_PROBLEM DETAILS_
Leaving out every picture, transcribe the lines from the line that contains "Task: Click music" to the end of the entries below, both ends included.
#### INPUT DATA
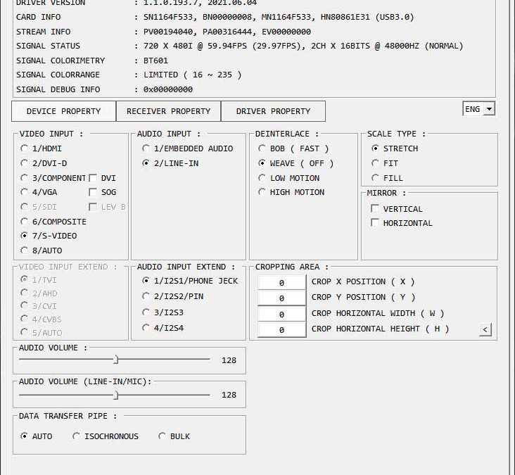Check the HORIZONTAL mirror option
515x475 pixels.
[x=375, y=223]
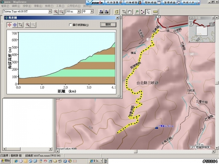Click the send to device toolbar icon
Screen dimensions: 219x164
click(101, 12)
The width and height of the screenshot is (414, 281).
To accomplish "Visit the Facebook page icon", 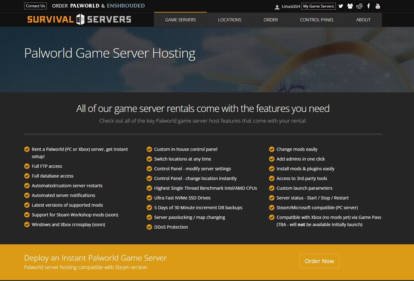I will tap(369, 6).
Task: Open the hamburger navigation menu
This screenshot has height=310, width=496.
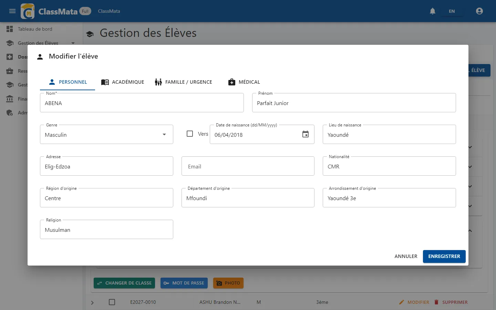Action: click(x=12, y=11)
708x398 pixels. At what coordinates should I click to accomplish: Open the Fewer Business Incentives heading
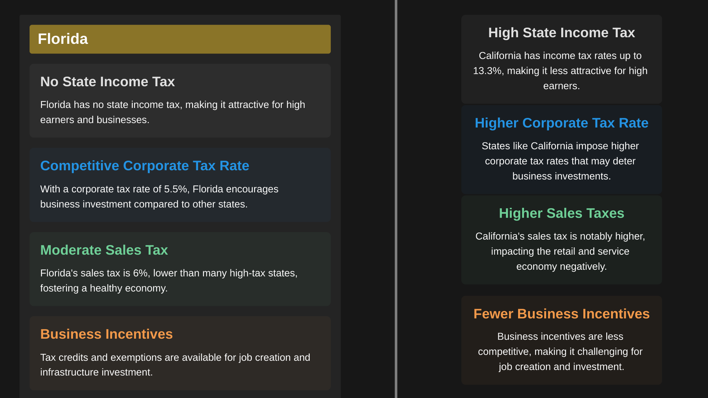click(x=562, y=314)
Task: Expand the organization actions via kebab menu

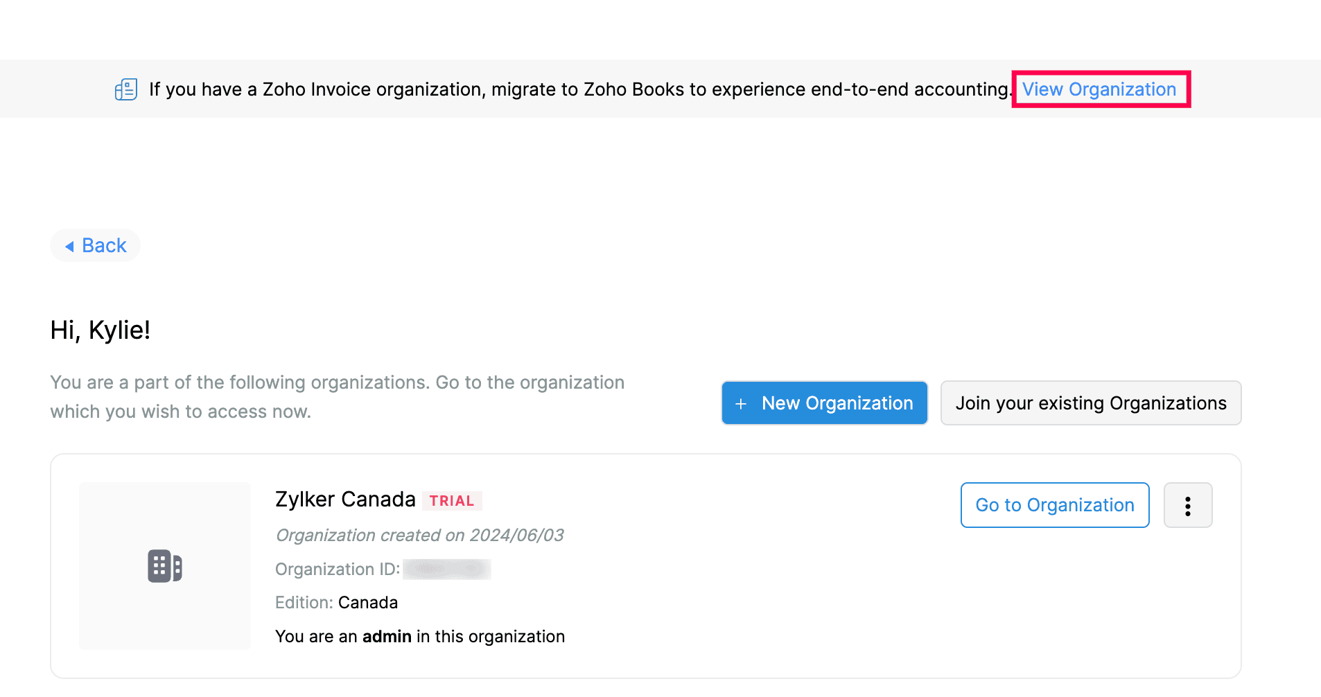Action: pyautogui.click(x=1188, y=505)
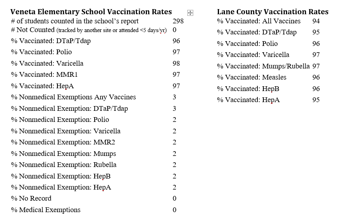Click '% Nonmedical Exemption: Rubella' text
Image resolution: width=337 pixels, height=224 pixels.
63,165
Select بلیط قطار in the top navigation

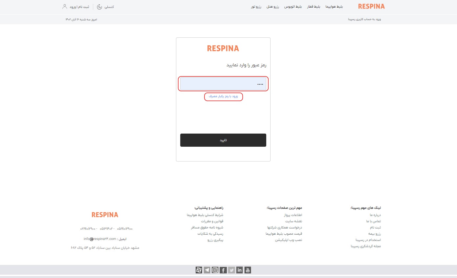coord(313,7)
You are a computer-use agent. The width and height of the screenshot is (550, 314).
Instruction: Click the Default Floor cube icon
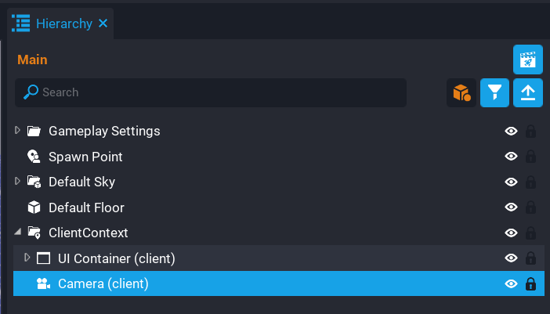click(34, 208)
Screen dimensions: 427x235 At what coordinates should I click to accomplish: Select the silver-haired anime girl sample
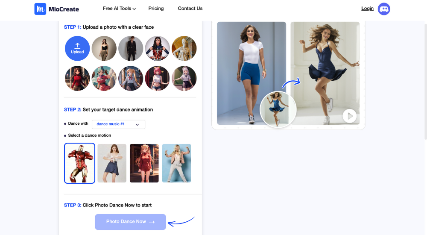(x=184, y=79)
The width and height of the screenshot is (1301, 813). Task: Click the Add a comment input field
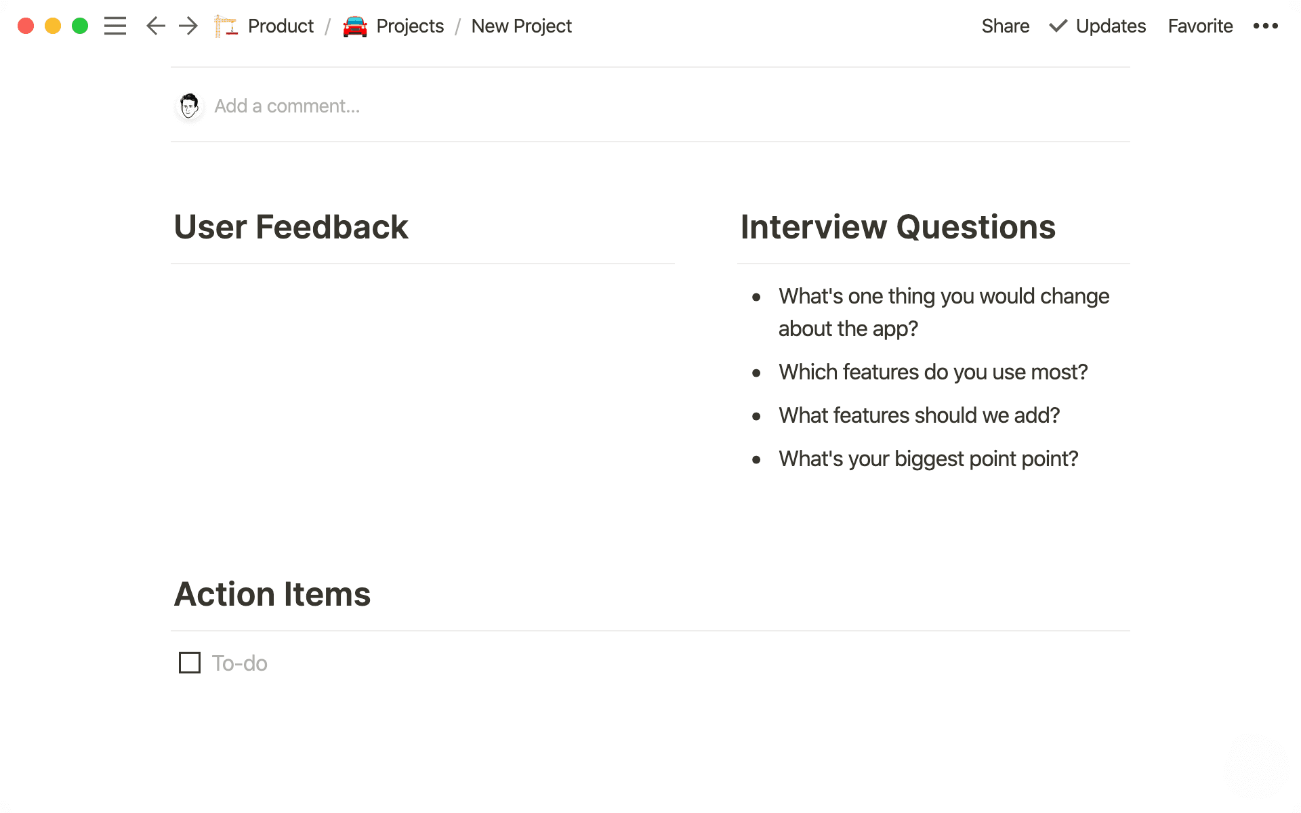287,106
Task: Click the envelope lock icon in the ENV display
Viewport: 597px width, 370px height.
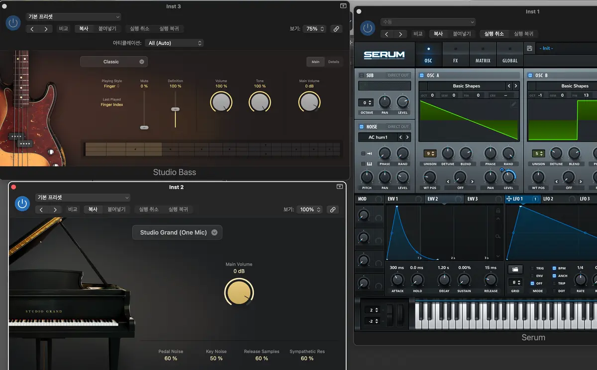Action: (498, 211)
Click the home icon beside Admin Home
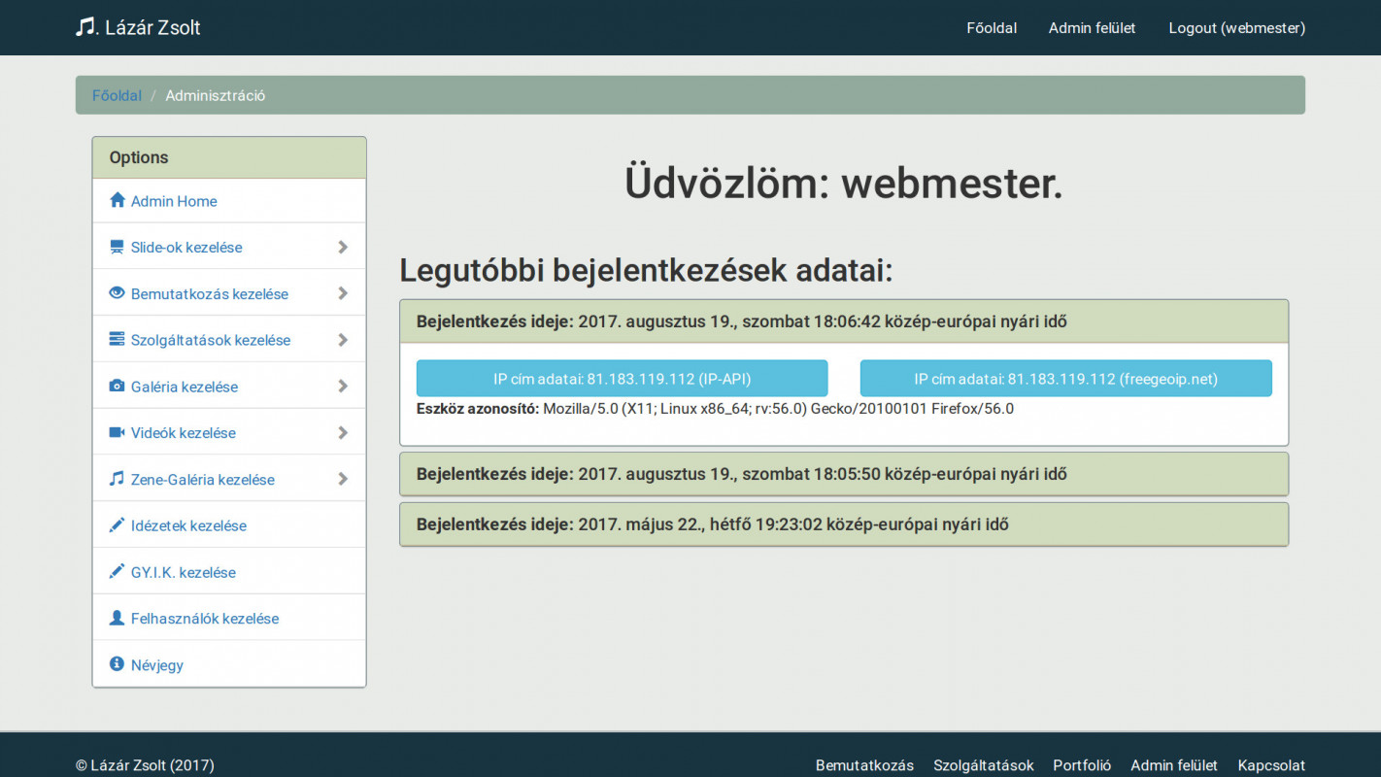This screenshot has height=777, width=1381. 118,200
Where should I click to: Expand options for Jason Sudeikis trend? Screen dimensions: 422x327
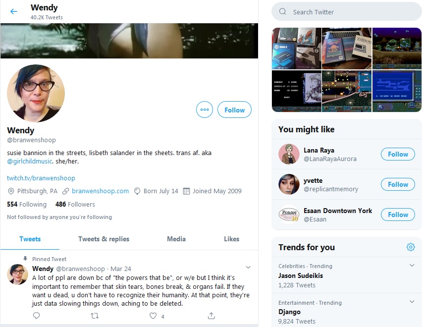(x=412, y=266)
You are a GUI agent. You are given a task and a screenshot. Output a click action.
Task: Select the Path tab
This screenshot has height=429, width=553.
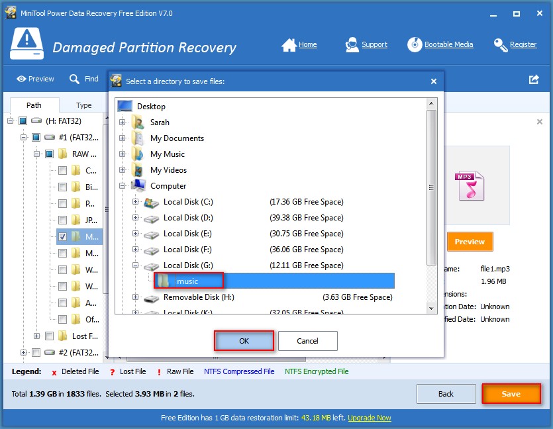click(34, 105)
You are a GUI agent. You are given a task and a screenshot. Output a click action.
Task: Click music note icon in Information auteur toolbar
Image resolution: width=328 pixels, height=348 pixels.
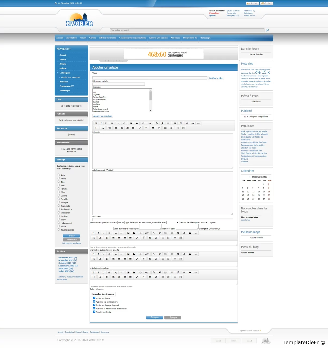(x=178, y=254)
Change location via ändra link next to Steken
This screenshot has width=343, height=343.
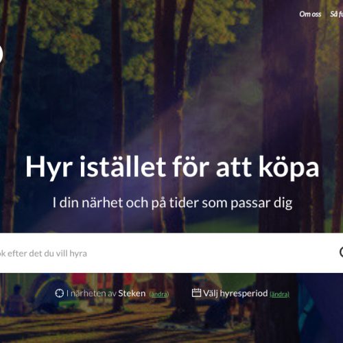pos(159,294)
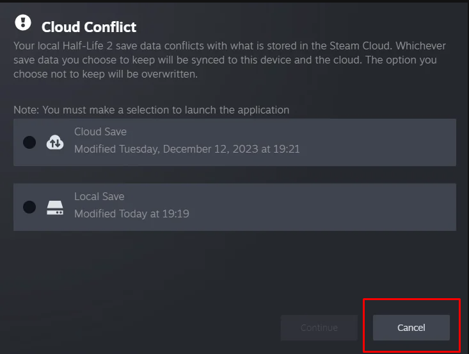Click the greyed-out Continue button
Image resolution: width=469 pixels, height=354 pixels.
[319, 328]
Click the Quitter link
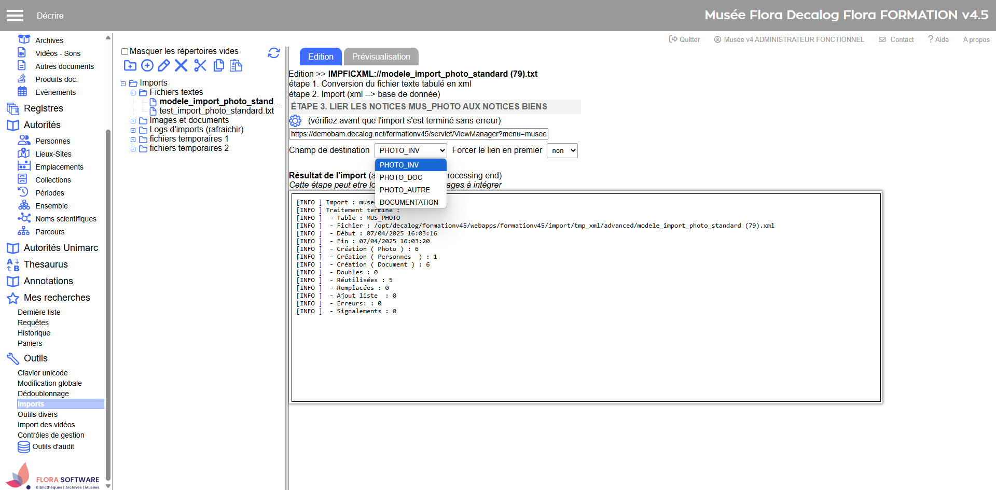The width and height of the screenshot is (996, 490). point(684,39)
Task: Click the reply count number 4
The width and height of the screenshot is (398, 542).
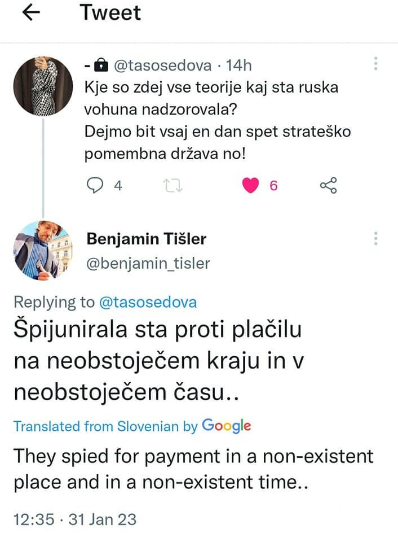Action: (x=118, y=186)
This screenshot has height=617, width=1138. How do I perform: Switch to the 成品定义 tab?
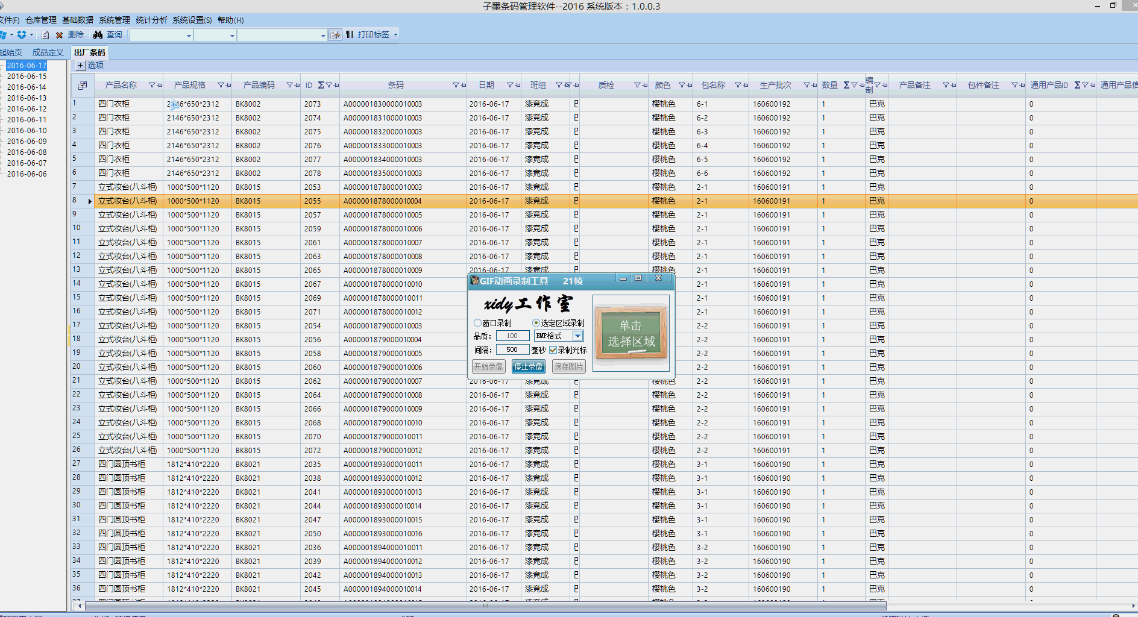coord(48,52)
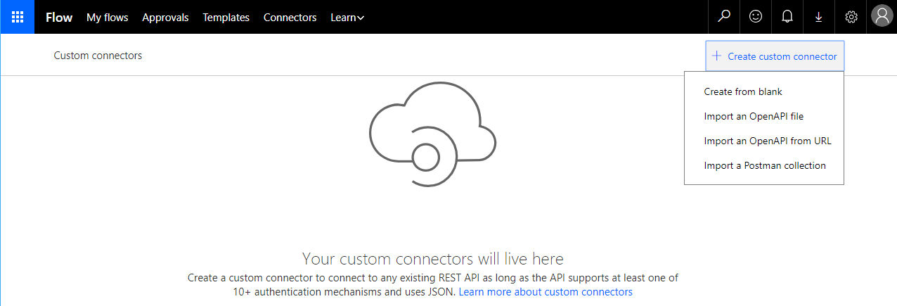Click the Flow brand title
The width and height of the screenshot is (897, 306).
point(59,18)
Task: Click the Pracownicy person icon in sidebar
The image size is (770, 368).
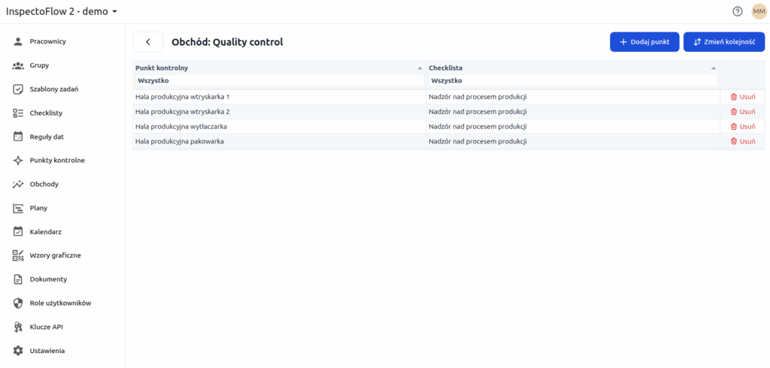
########
_YOUR RESPONSE_
Task: Click music note icon in Information auteur toolbar
Image resolution: width=328 pixels, height=348 pixels.
(x=178, y=254)
Change location via ändra link next to Steken
This screenshot has width=343, height=343.
pos(159,294)
Click the greyed-out Continue button
Image resolution: width=469 pixels, height=354 pixels.
[319, 328]
Click the Quitter link
The width and height of the screenshot is (996, 490). point(684,39)
Task: Click the reply count number 4
The width and height of the screenshot is (398, 542).
Action: (x=118, y=186)
This screenshot has height=617, width=1138. How do I perform: Switch to the 成品定义 tab?
coord(48,52)
Click the Flow brand title
The width and height of the screenshot is (897, 306).
point(59,18)
Task: Click the Pracownicy person icon in sidebar
The image size is (770, 368).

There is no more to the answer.